--- START ---

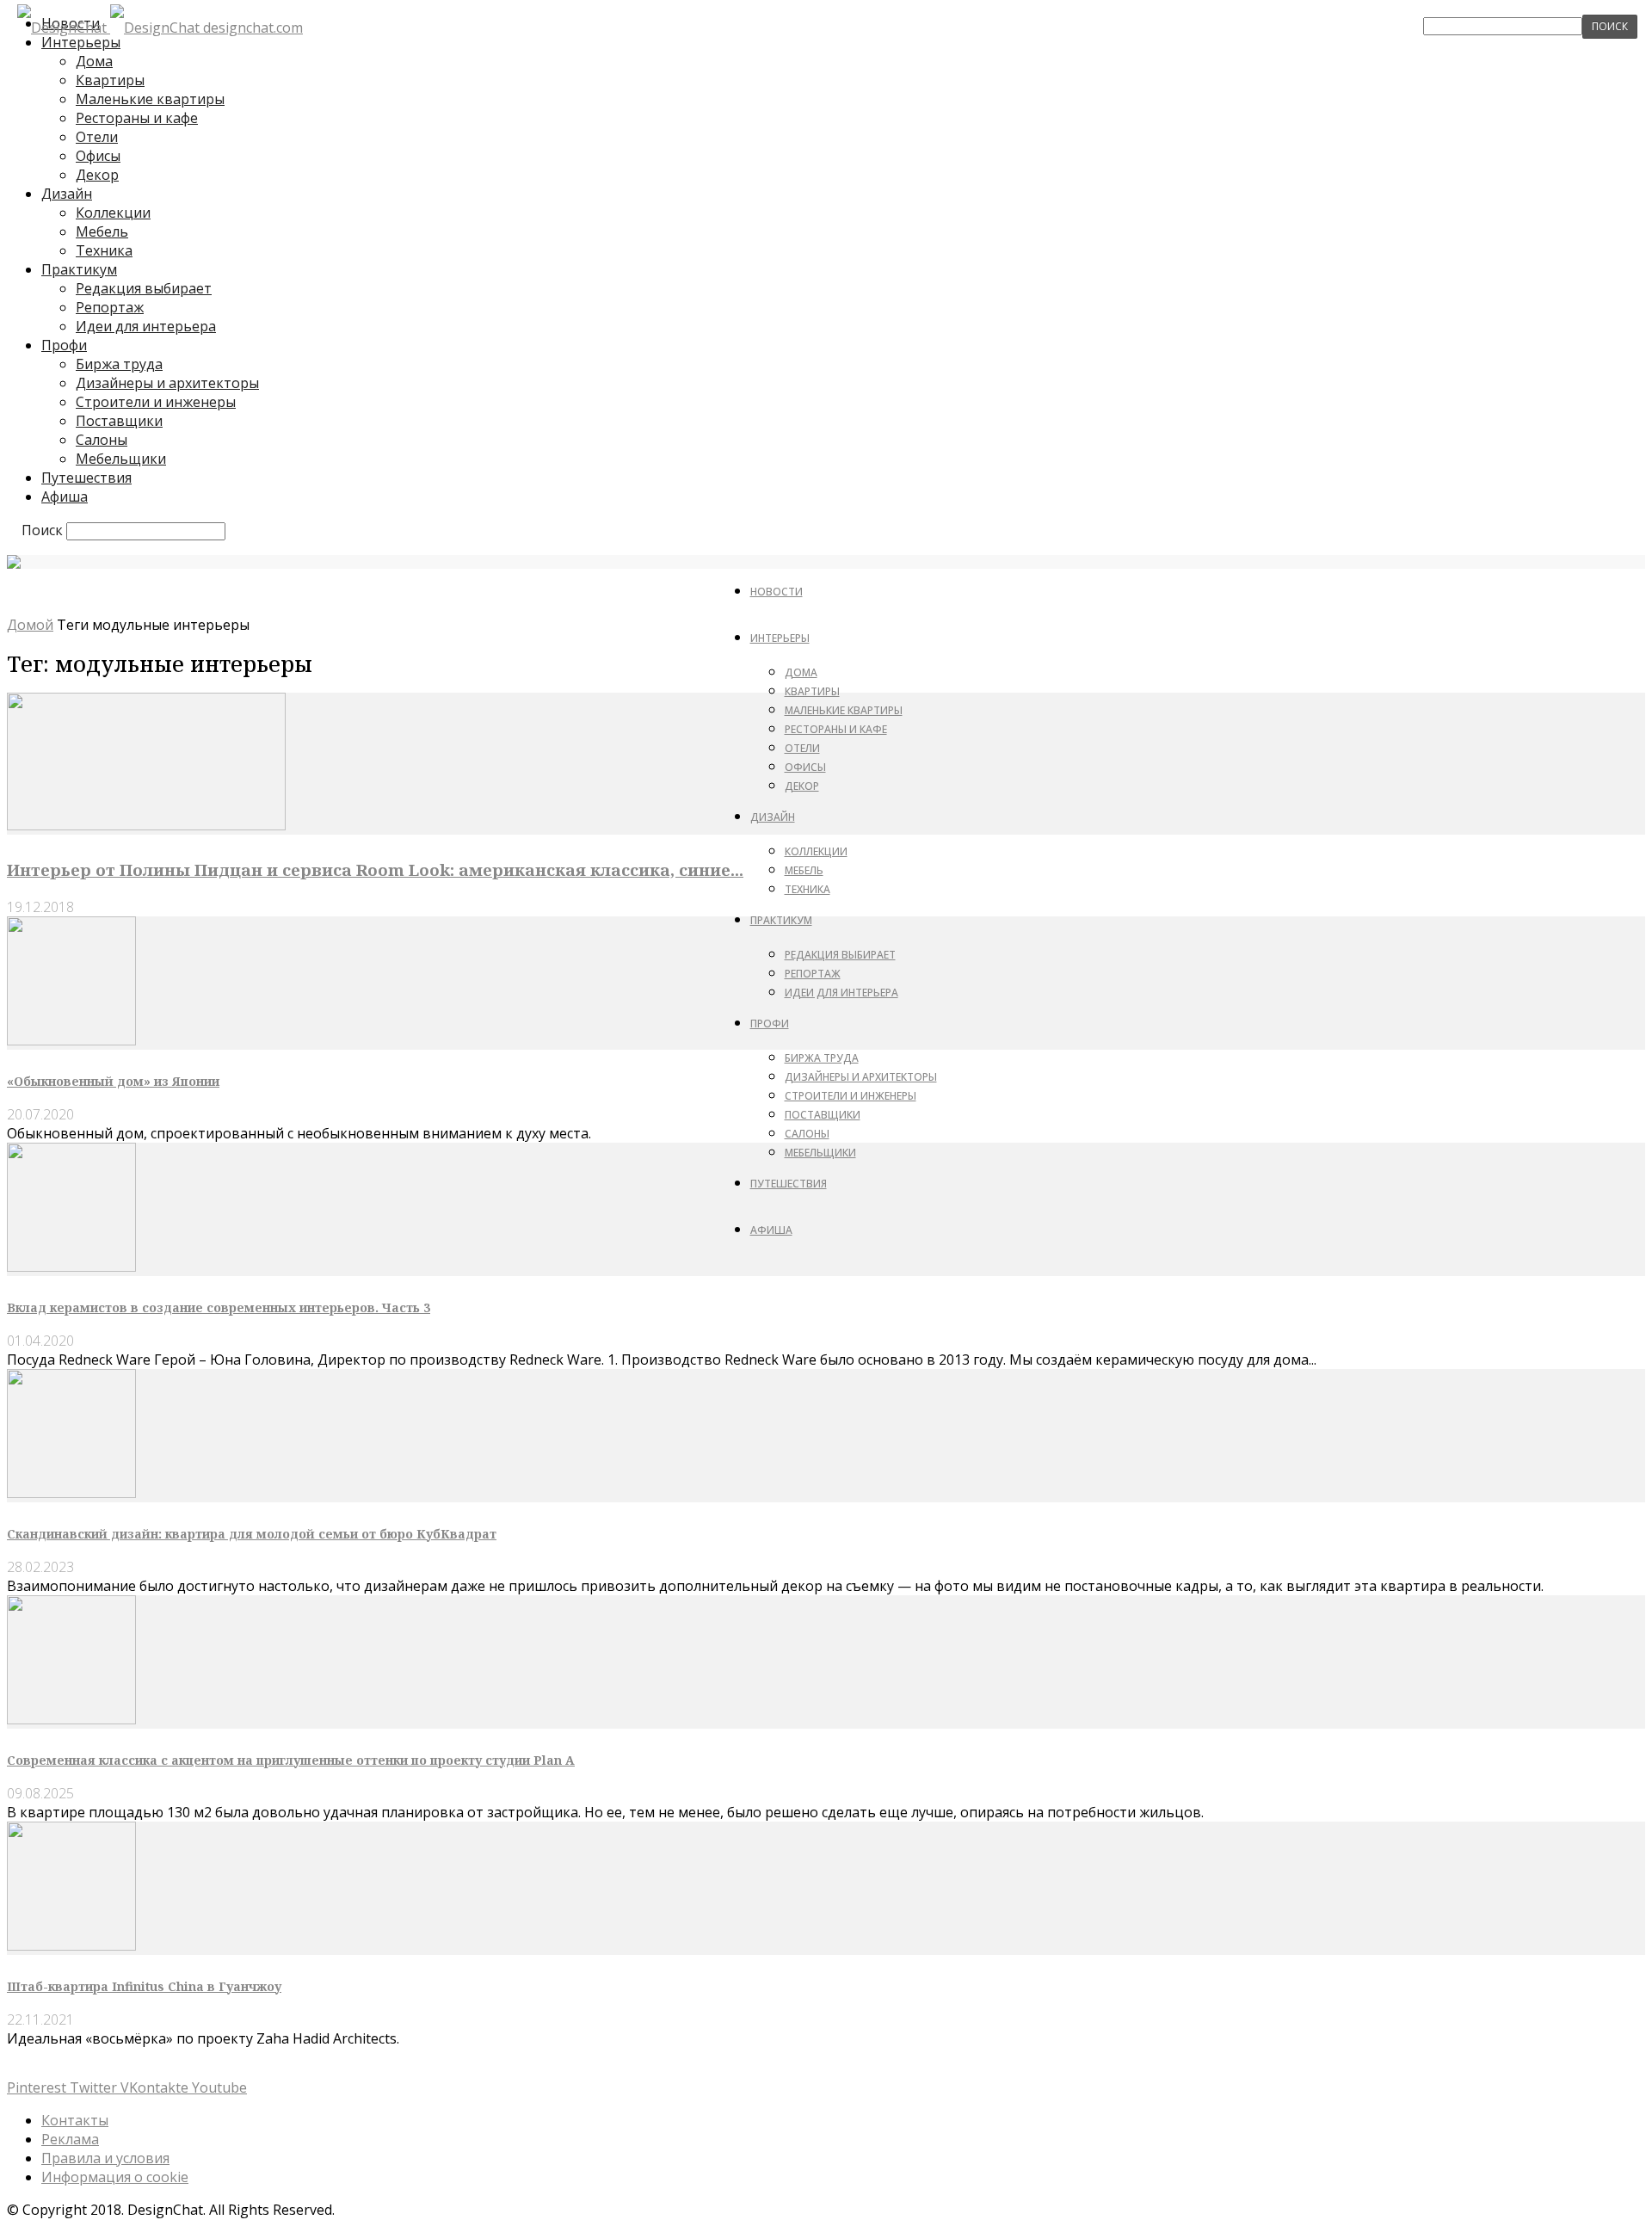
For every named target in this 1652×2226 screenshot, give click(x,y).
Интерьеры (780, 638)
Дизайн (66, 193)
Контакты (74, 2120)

--- END ---
--- START ---

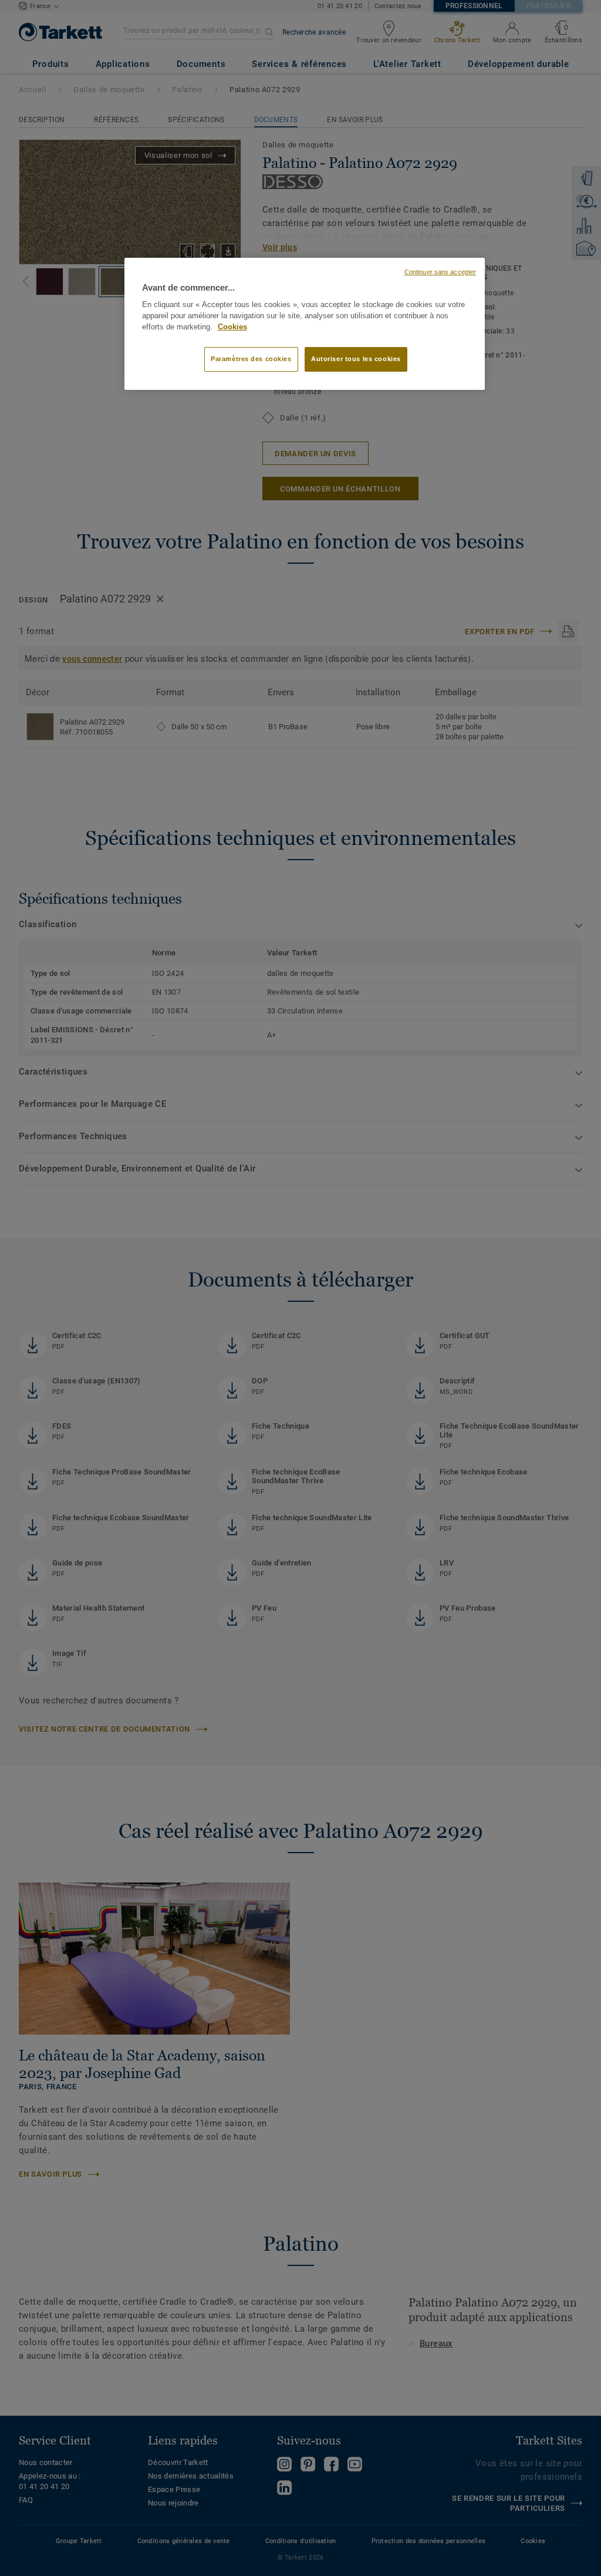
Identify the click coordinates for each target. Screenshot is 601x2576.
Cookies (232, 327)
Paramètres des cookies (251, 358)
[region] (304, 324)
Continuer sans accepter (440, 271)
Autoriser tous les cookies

--- END ---
--- START ---

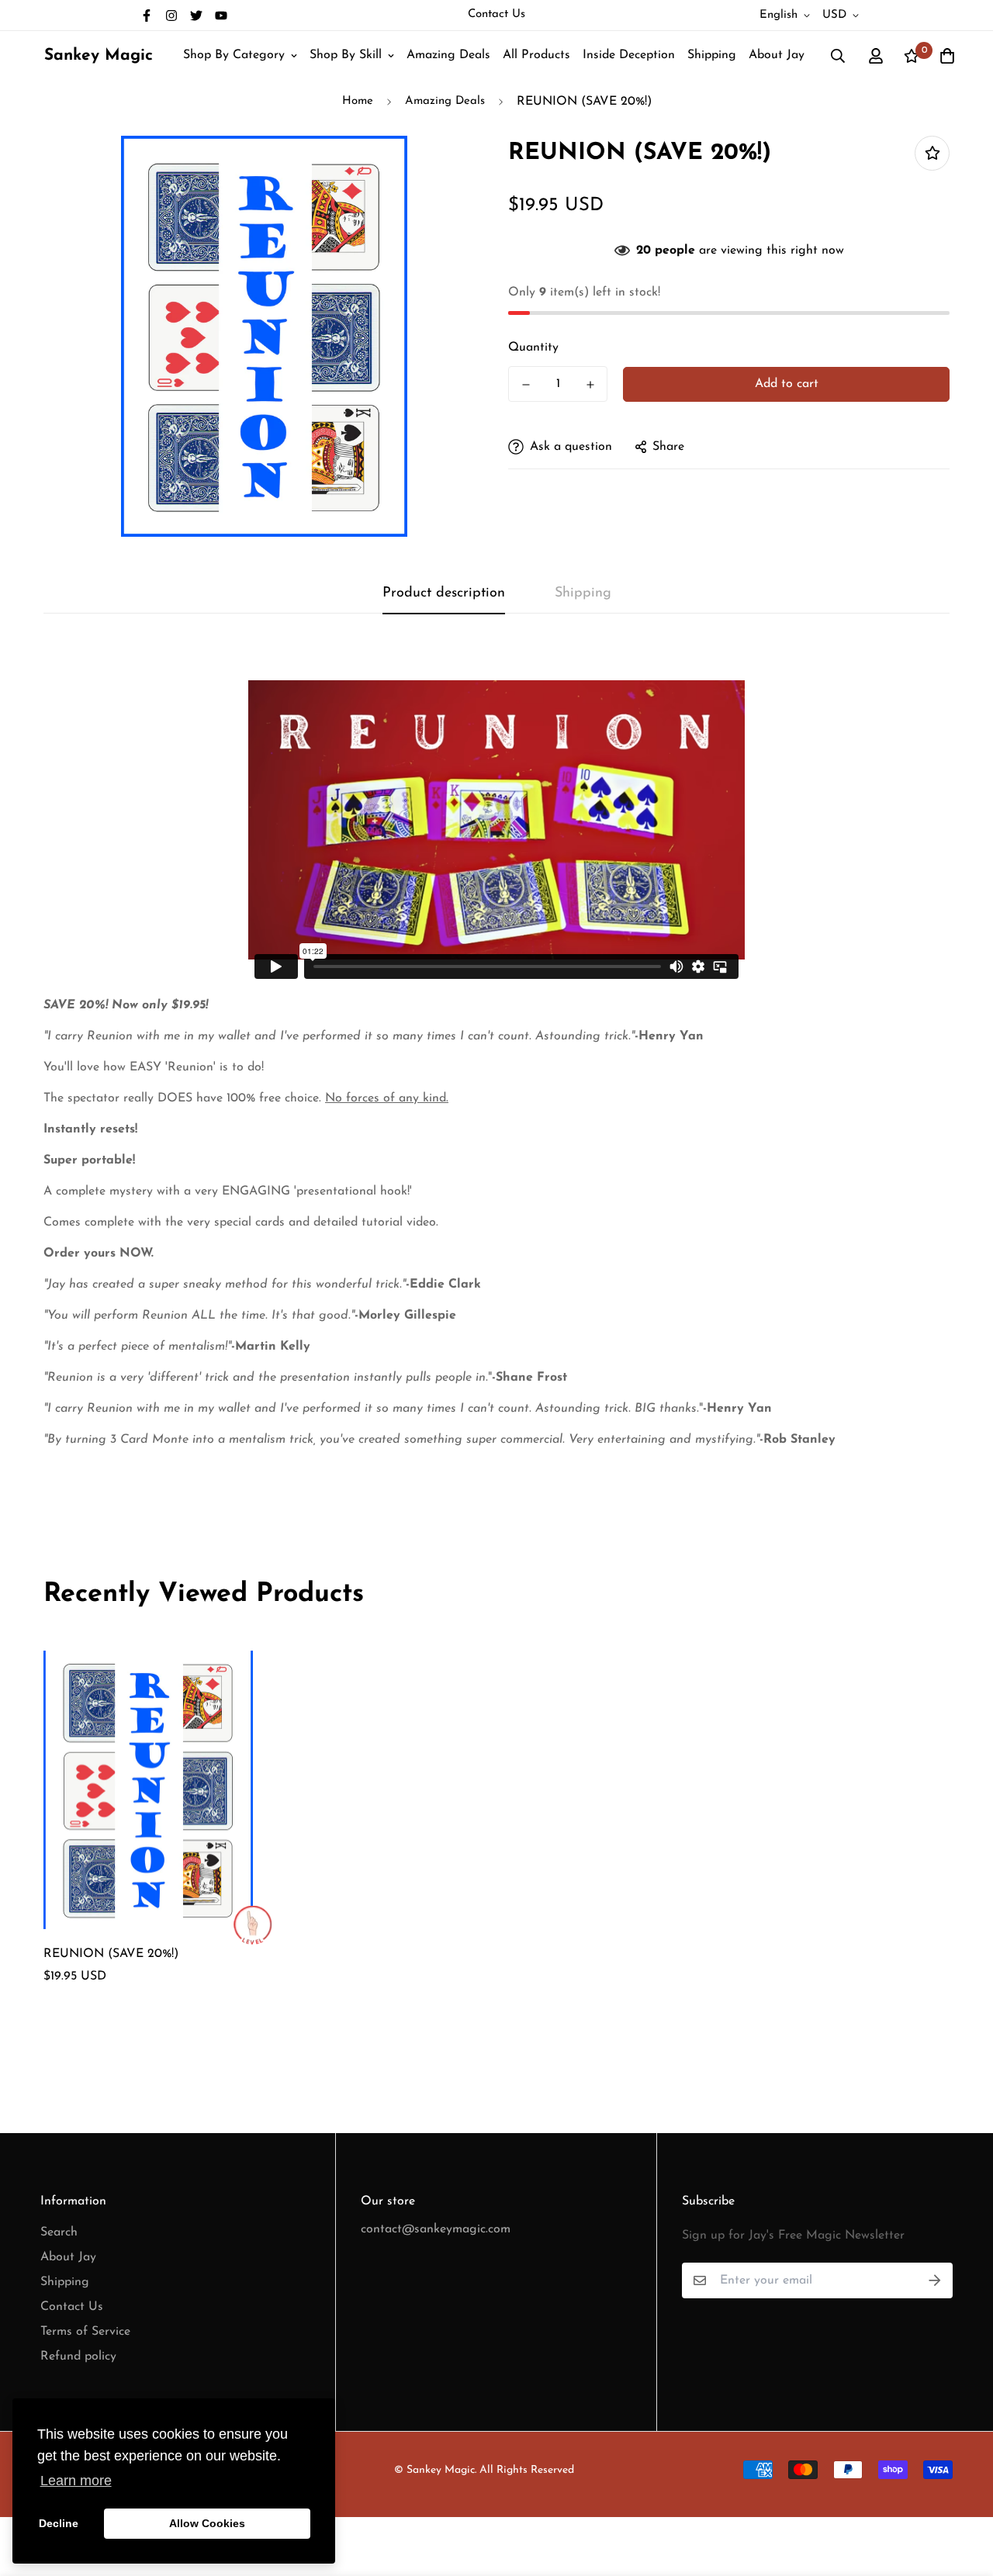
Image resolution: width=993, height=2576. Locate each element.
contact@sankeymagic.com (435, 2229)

--- END ---

• **What is needed**: Would you please write out, exactly and with no other lines, the stretch of the listing above from the line containing "For every named" through the line containing "Контакты (74, 2120)"?

• **Answer below**:
For every named target in this 1652×2226 screenshot, give click(x,y).
Интерьеры (780, 638)
Дизайн (66, 193)
Контакты (74, 2120)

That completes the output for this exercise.